Data science modelling techniques play a crucial role in the growth of any organisation that understands the importance of data-driven decisions for their success. Having your data in the right format ensures that you can get answers to your business questions easily and quickly.

What is data modelling?

In simple terms, data modelling is nothing but a process through which data is stored structurally in a specific format. Data modelling is important because it enables organisations to make data-driven decisions and meet varied business goals.

Typically, a data model can be thought of as a flowchart that illustrates the relationship between data. It enables stakeholders to identify errors and make changes before any programming code has been written. Alternatively, they can be introduced as part of reverse engineering efforts to extract other data models from existing systems.

Importance of data science modelling techniques

Data modelling represents the data properly in a model. It rules out any chances of data redundancy and omission, helping analysis and processing. Furthermore, data modelling improves data quality and enables concerned stakeholders to make data-driven decisions. This clear representation makes it easier to analyse data properly. It provides a quick overview of the data, which can then be used by the developers in different applications.

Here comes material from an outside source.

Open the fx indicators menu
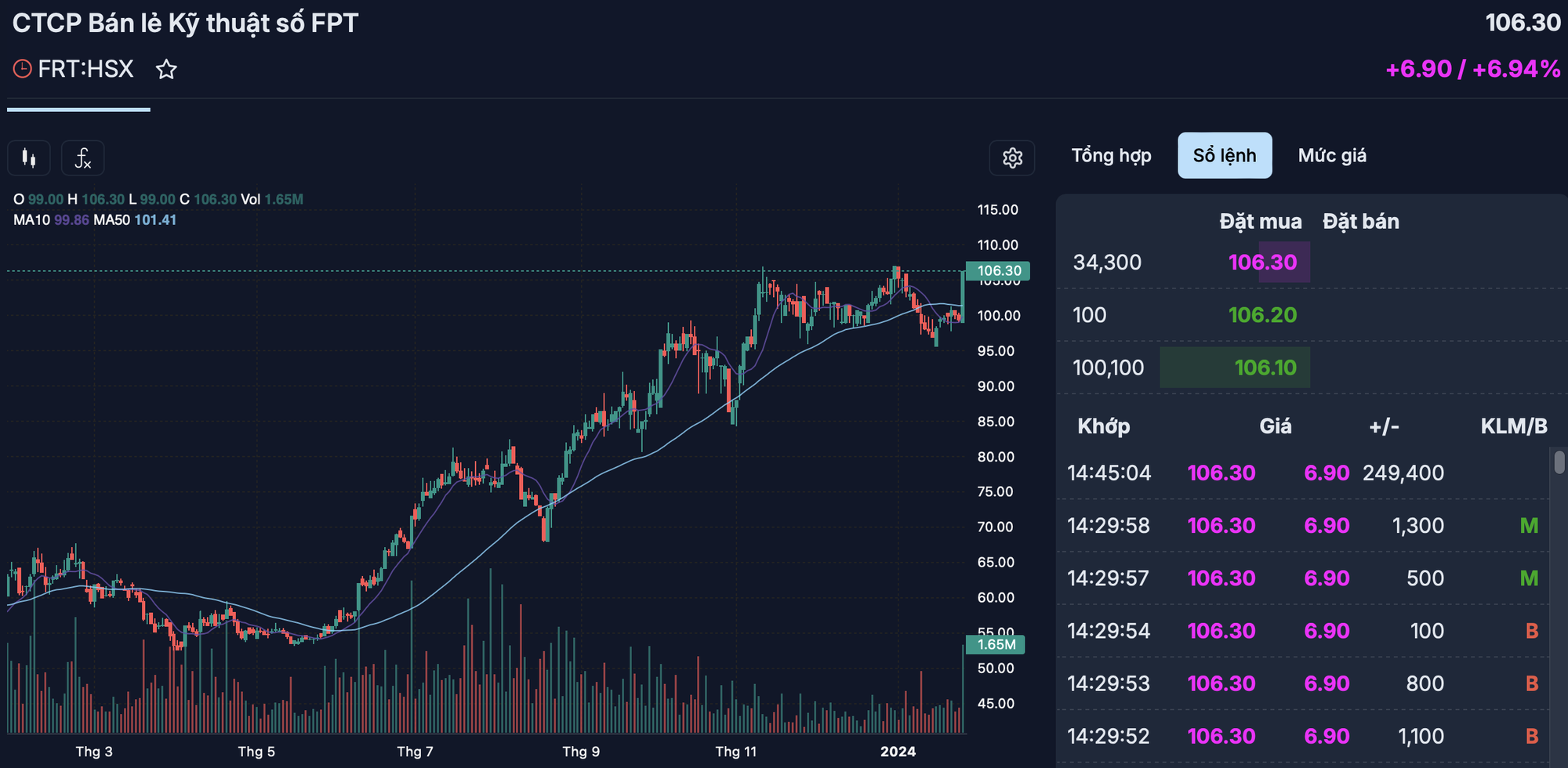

Since a lot of business processes depend on successful data modelling, it is necessary to adopt the right modelling techniques to get the best results.

Types of data models

There are three types of data modelling techniques for business intelligence: Conceptual, logical, and physical.

Conceptual data modelling examines business operations to create a model with the most important parts (such as describing a store’s order system). Essentially, this data model defines what data the system will contain.

Logical data modelling examines business functions (like manufacturing and shipping) intending to create a model describing how each operation works within the whole company. It also defines how a system should be implemented: By mapping out technical rules and data structures.

Physical data modelling examines how the database will actually be implemented, intending to model how the databases, applications, and features will interact with each other. Here, the actual database is created while the schema structure is developed, refined, and tested. Data models generated should support key business operations.

Drive key business decisions using data science modelling techniques

Clearness: How easy it is to understand the data model just by looking at it.

Flexibility/scalability: The ability of the model to evolve without making a significant impact on code.

Performance: You can attribute performance benefits based on how you model the data.

Productivity: An organisation’s model needs to be easy to work with.

Traceability: The ability to manoeuvre through historical data.

The data model of every application is the heart of it

In the end, it is all about data: Data comes flooding in from everywhere, data is processed following business rules, and finally, data is presented to the user (or external applications) in a convenient way.

With new possibilities to easily access and analyse their data to improve performance, data modelling is morphing too. More than arbitrarily organising data structures and relationships, data modelling must connect with end-user requirements and questions, as well as offer guidance to help ensure the right data is being used in the right way for the right results.

Business performance, in terms of profitability, productivity, efficiency and customer satisfaction can benefit from data modelling that helps users quickly get answers to their business questions.